Fe Binding Properties of Two Soybean (Glycine max L.) LEA4 Proteins Associated with Antioxidant Activity

Abstract

Late embryogenesis abundant (LEA) group 4 (LEA4) proteins play an important role in the water stress tolerance of plants. Although they have been hypothesized to stabilize macromolecules in stressed cells, the protective functions and mechanisms of LEA4 proteins are still not clear. In this study, the metal binding properties of two related soybean LEA4 proteins, GmPM1 and GmPM9, were tested using immobilized metal ion affinity chromatography (IMAC). The metal ions Fe(3+), Ni(2+), Cu(2+) and Zn(2+) were observed to bind these two proteins, while Ca(2+), Mg(2+) or Mn(2+) did not.
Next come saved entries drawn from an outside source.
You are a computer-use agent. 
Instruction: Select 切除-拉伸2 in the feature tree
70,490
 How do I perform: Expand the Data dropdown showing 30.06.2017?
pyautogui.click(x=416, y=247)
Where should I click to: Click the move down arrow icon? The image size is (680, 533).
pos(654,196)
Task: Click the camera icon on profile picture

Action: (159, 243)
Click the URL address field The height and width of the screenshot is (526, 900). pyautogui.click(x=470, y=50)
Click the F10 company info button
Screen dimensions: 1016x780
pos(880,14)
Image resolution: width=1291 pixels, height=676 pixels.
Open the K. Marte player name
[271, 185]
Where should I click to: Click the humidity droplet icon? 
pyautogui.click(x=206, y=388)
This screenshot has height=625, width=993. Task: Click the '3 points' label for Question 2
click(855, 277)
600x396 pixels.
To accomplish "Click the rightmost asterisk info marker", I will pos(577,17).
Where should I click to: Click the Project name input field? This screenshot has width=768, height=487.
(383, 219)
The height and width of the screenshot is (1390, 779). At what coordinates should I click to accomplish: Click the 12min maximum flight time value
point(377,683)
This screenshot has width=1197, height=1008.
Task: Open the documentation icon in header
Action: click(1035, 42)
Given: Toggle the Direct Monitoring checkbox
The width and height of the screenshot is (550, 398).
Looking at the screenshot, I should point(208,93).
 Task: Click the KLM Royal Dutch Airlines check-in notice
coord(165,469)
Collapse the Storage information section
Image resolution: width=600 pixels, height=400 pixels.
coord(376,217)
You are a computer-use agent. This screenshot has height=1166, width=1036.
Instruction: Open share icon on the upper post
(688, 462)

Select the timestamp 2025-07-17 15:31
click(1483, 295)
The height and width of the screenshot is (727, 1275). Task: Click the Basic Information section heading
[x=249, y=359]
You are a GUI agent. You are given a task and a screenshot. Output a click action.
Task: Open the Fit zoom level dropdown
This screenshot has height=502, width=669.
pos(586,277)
Results from isothermal titration calorimetry (ITC) indicated that the binding affinity of GmPM1 for Fe(3+) was stronger than that of GmPM9. Hydroxyl radicals generated by the Fe(3+)/H(2)O(2) system were scavenged by both GmPM1 and GmPM9 in the absence or the presence of high ionic conditions (100 mM NaCl), although the scavenging activity of GmPM1 was significantly greater than that of GmPM9. These results suggest that GmPM1 and GmPM9 are metal-binding proteins which may function in reducing oxidative damage induced by abiotic stress in plants.